Здесь следует сделать одно неочевидное замечание. В этом древнем мире еще не слыхали о торговых марках, авторском праве и лицензиях; поэтому вполне возможно представить себе небольшую группу талантливых греческих и вавилонских исследователей (наподобие рабочих групп, собирающихся в MIT[41]), где вавилонские участники расширяют свой кругозор за счет необычного для них греческого научного мышления. Греки же пополняют свои знания огромным объемом эмпирических сведений, накопленных в вавилонской культуре в таких областях, как математика, астрономия, астрология и даже медицина, и могут теперь увезти их на родину в одном саквояже, набитом папирусами на их родном греческом языке, вместо громоздкой библиотеки трудночитаемых клинописных табличек.

В гуманитарных науках очень важно исследовать подобные процессы культурного обмена. Есть много указаний на то, что вавилонские знания и идеи каким-то образом перекочевали в греческую науку, но механизм этой передачи остается до сих пор не исследованным и не объясненным. По всей видимости, он был достаточно прост, причем очень важно то, что он был двусторонним. Причем наиболее существенной его характеристикой является то, что передача наследия великой, но уже умирающей культуры для возрождения этого наследия внутри другой, молодой и интенсивно расширяющейся культуры могла быть результатом деятельности всего лишь нескольких отважных исследователей-путешественников.

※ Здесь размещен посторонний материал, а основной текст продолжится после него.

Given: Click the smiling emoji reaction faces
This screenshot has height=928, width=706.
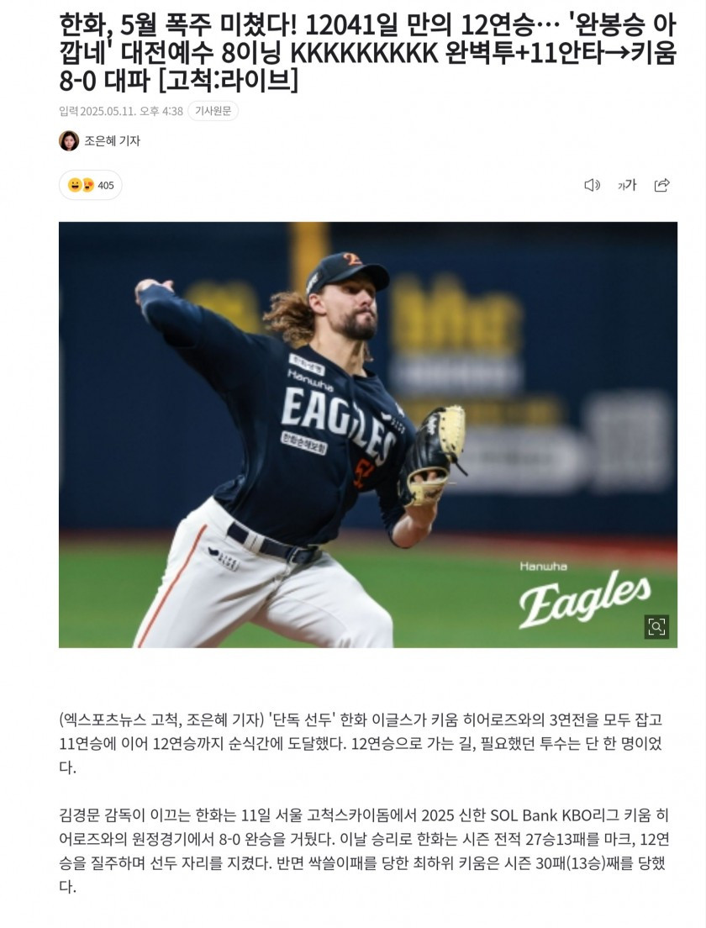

Также нет причин считать, что вавилонские ученые мужи оказались глухи к новым для них греческим идеям. Влияние этих идей можно видеть, например, в двух исключительно интересных документах. Один из них – медицинский текст из Урука, в котором каждая болезнь определяется как происходящая из одного из четырех центров в теле человека [29] – идея по своей сути совершенно не вавилонская. Другой документ – уже цитированная выше табличка с изложением правил Царской игры [30]], что тоже не похоже на следование вавилонским традициям. Греки, со своей стороны, должны были крайне удивляться последовательно анонимному характеру всей вавилонской мудрости. В более позднюю эпоху греческие имена появляются под многими изобретениями, задолго до того известными в Междуречье, и я определенно полагаю, что многое из этого эллины прихватили с собой, возвращаясь оттуда к себе домой [31].

В завершение главы я хотел бы вернуться к идее о том, что вавилоняне были «подобны нам». Такое предложение нетрудно сделать, намного труднее аргументировать, и уж совсем невозможно формально доказать. Да и что означает «подобны», и кто такие «мы»?

Если бы утверждение о том, что они были как мы, прозвучало на какой-нибудь открытой лекции, то наверняка из зала раздался бы голос: «Хорошо, а как насчет царской гробницы в Уре? Все-таки трудно утверждать, что эти шумеры были такие же, как мы».

Примерно около 2600 г. до Р. Х. несколько членов царской семьи отправились в место своего вечного упокоения, сопровождаемые не только всеми своими сокровищами, которые могли бы им там пригодиться, но также и своими придворными. Известны три или четыре такие гробницы, из которых наибольшее впечатление производит Большое царское захоронение, содержащее хорошо сохранившиеся останки семидесяти двух захороненных в нем человек.